Pflege-Enquete in der Volksanwaltschaft

29. November 2010

Die Herausforderungen für eine zukunftsfähige, solidarische und humane Pflegevorsorge steigen. Das Thema Pflege wird in der öffentlichen Diskussion immer wichtiger. Der für den Sozialbereich prüfzuständige Volksanwalt Dr. Peter Kostelka lud daher am 29. November 2010 zur Enquete "Die Zukunft der Pflege und Betreuung“.

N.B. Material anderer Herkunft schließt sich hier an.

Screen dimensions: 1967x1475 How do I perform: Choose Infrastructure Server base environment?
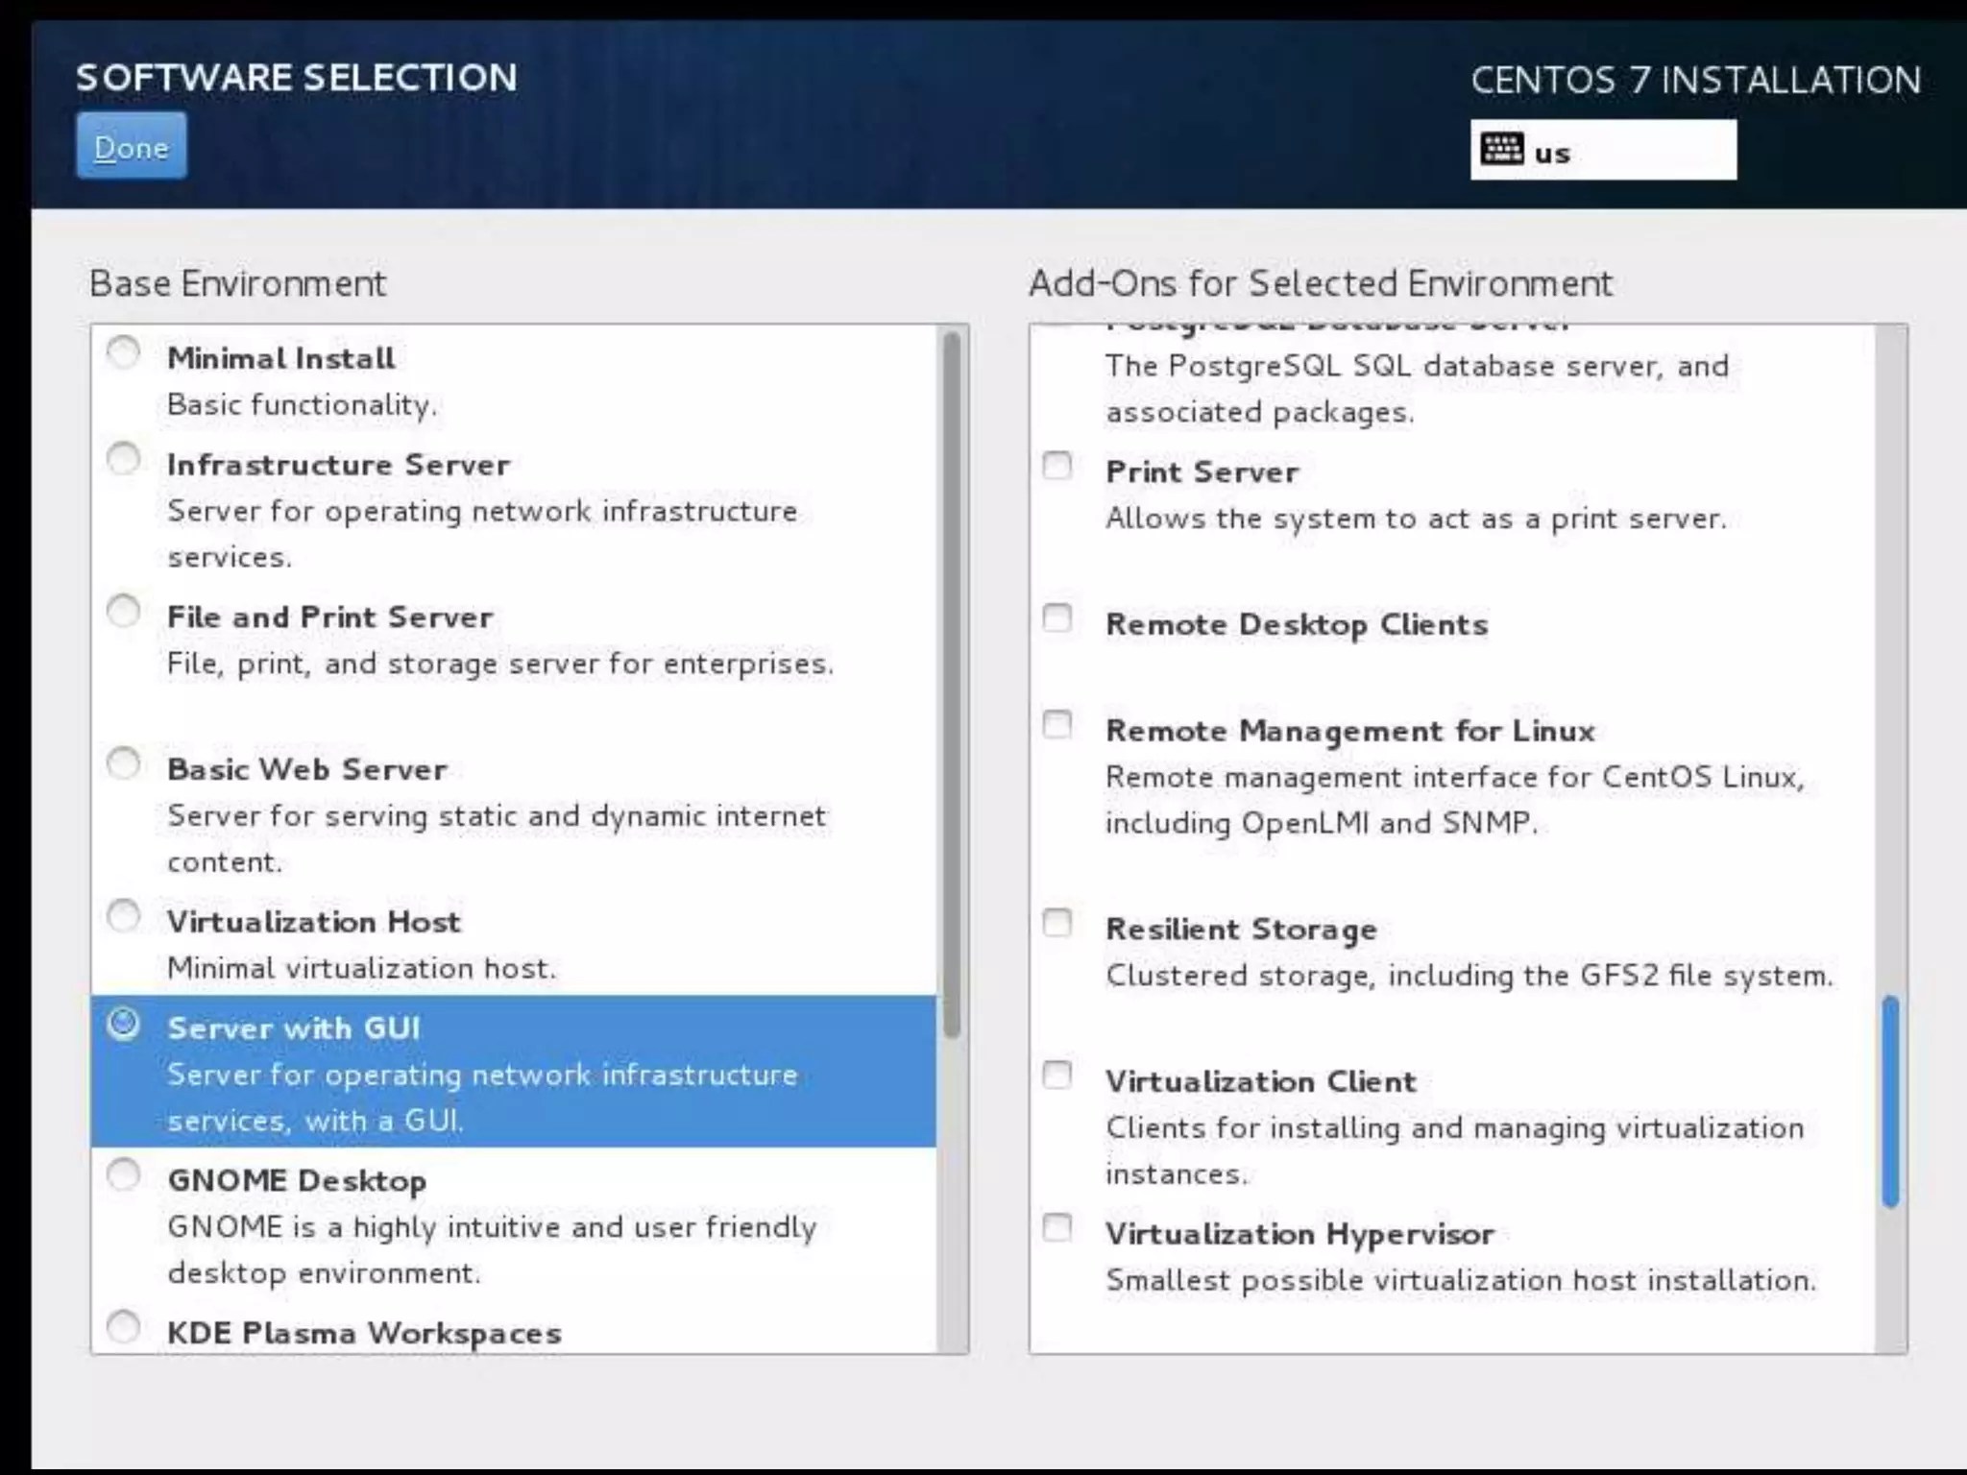(124, 460)
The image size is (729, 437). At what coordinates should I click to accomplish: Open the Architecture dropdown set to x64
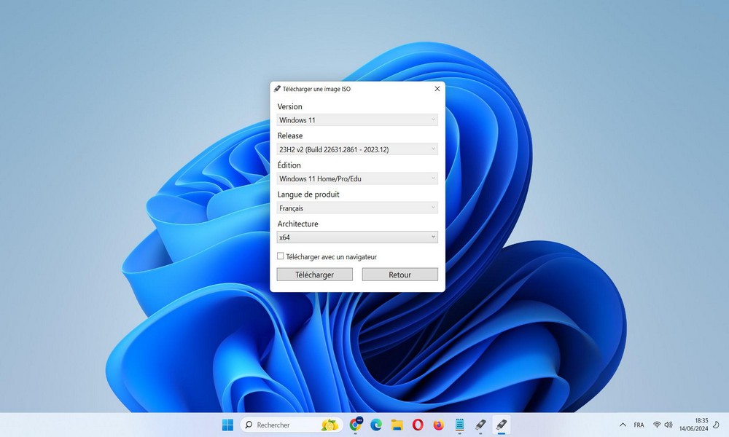tap(356, 237)
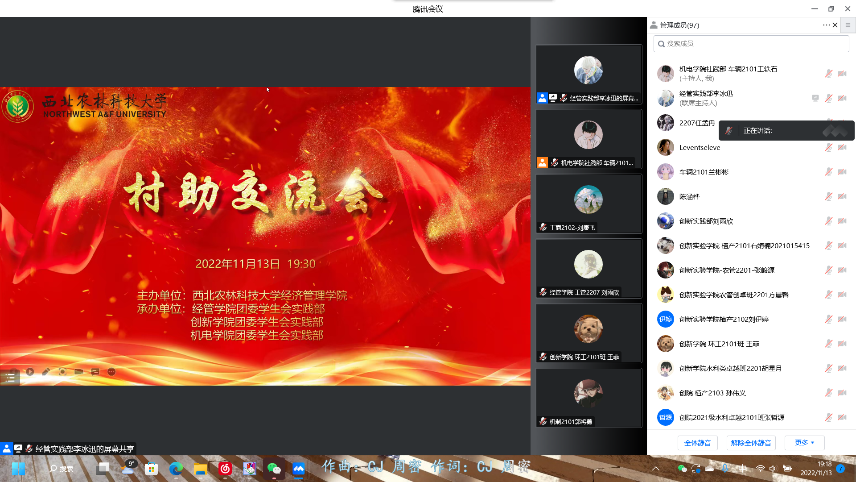Click the hamburger menu icon beside members panel
Screen dimensions: 856x482
(848, 25)
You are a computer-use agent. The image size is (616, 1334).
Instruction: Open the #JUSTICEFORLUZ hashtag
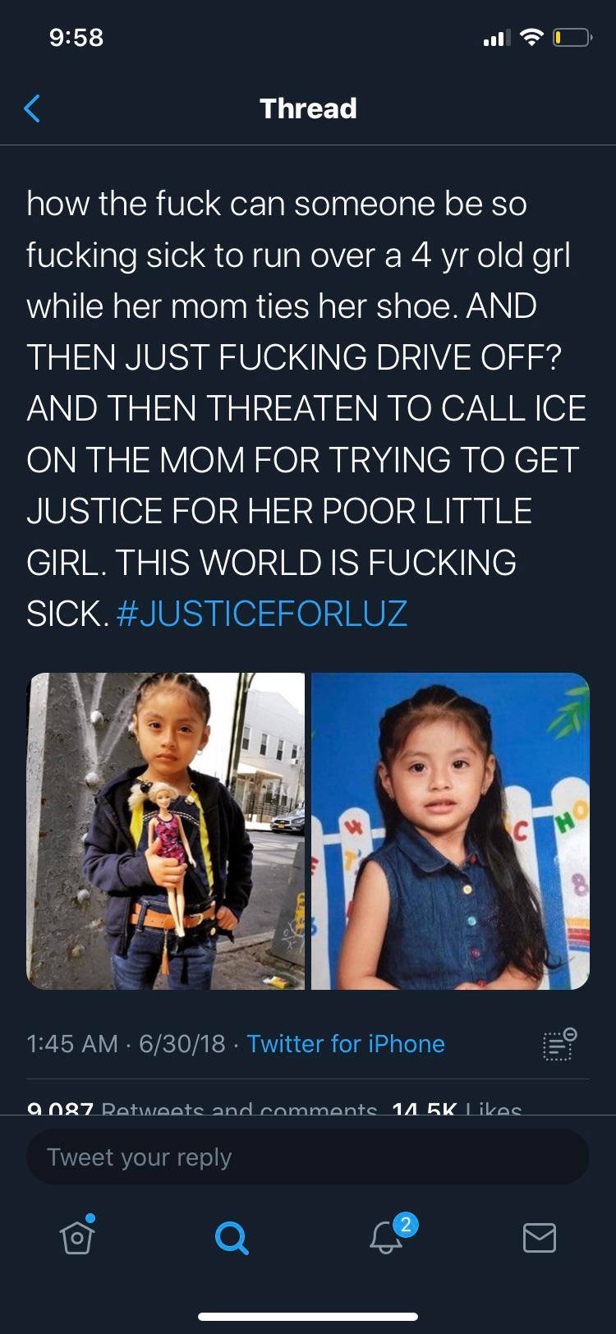(x=262, y=614)
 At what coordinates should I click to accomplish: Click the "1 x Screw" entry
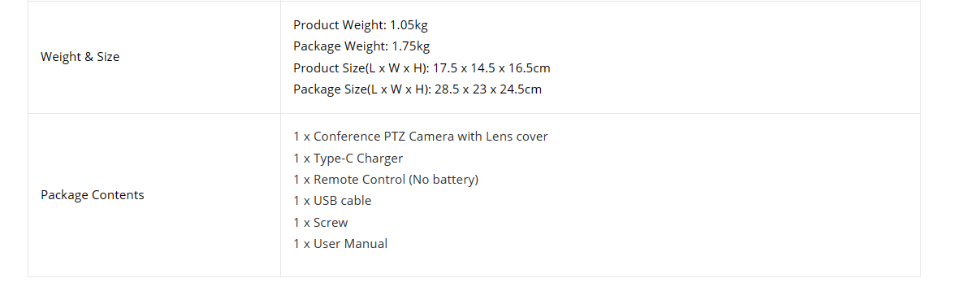[321, 223]
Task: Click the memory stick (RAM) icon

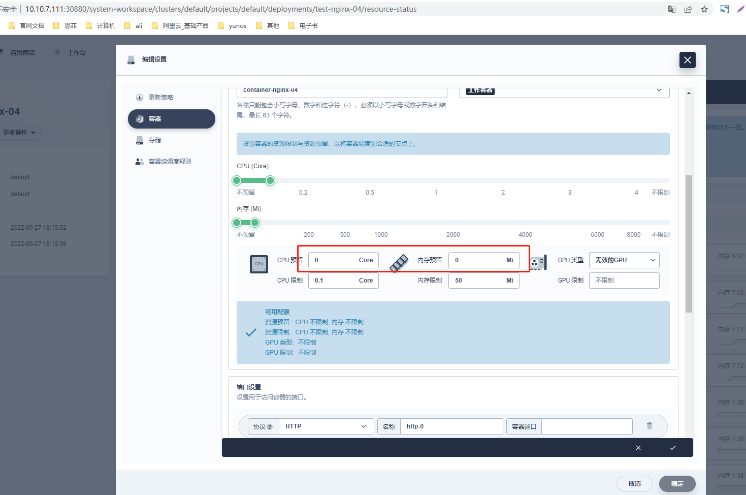Action: [399, 263]
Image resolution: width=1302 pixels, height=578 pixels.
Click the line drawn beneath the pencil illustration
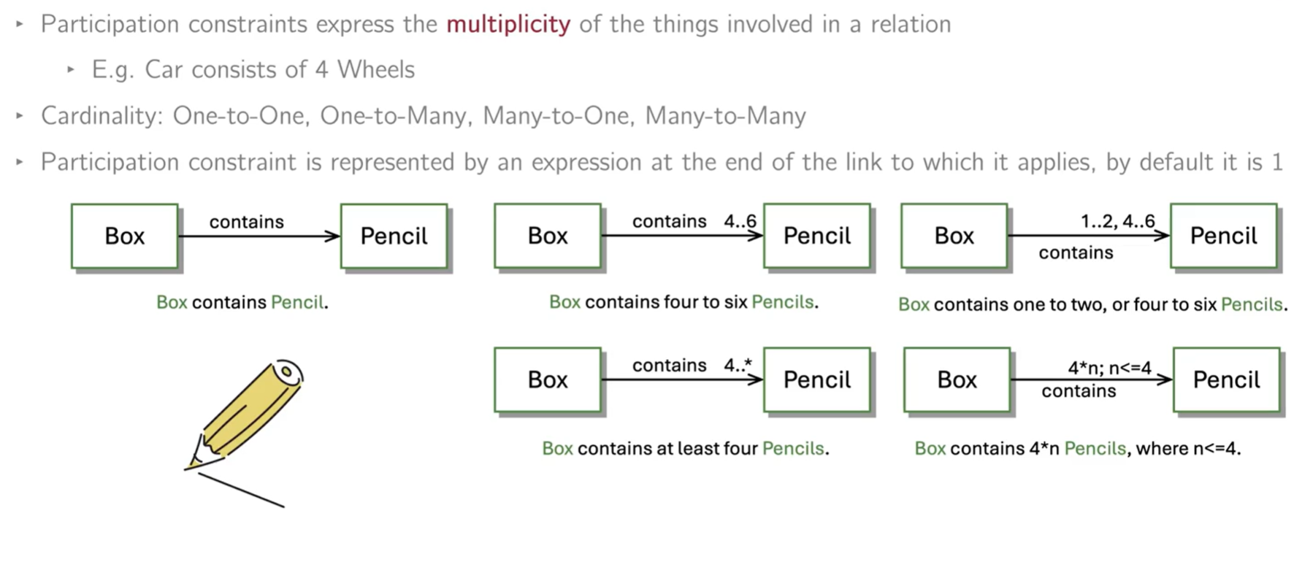241,490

Aktuell beziehen rund 435.000 Personen Bundes- oder Landespflegegeld, was etwa 5% der österreichischen Bevölkerung entspricht. Ca. 250 Prüfverfahren jährlich führt die Volksanwaltschaft durch, weil sich Betroffene oder deren Angehörige gegen konkrete Pflegegeldeinstufungen wenden und meinen, dass Gutachten und Pflegegeldbescheide ihre Lebenssituation nicht ausrechend berücksichtigen. „Seit Einführung des Bundes-und der Landespflegegeldgesetze im Jahr 1993 hat die Volksanwaltschaft so einen Gesamtüberblick über rund 5.000 konkrete Pflegebedarfseinschätzungen gewonnen. Jede fünfte Beschwerde ist tatsächlich berechtigt. Oftmals kann und muss die Pflegegeldzumessung gleich um mehrere Stufen nachgebessert werden“, so Kostelka bei der Eröffnung der Enquete, bei der unter anderem Bundesminister Rudolf Hundstorfer teilnahm.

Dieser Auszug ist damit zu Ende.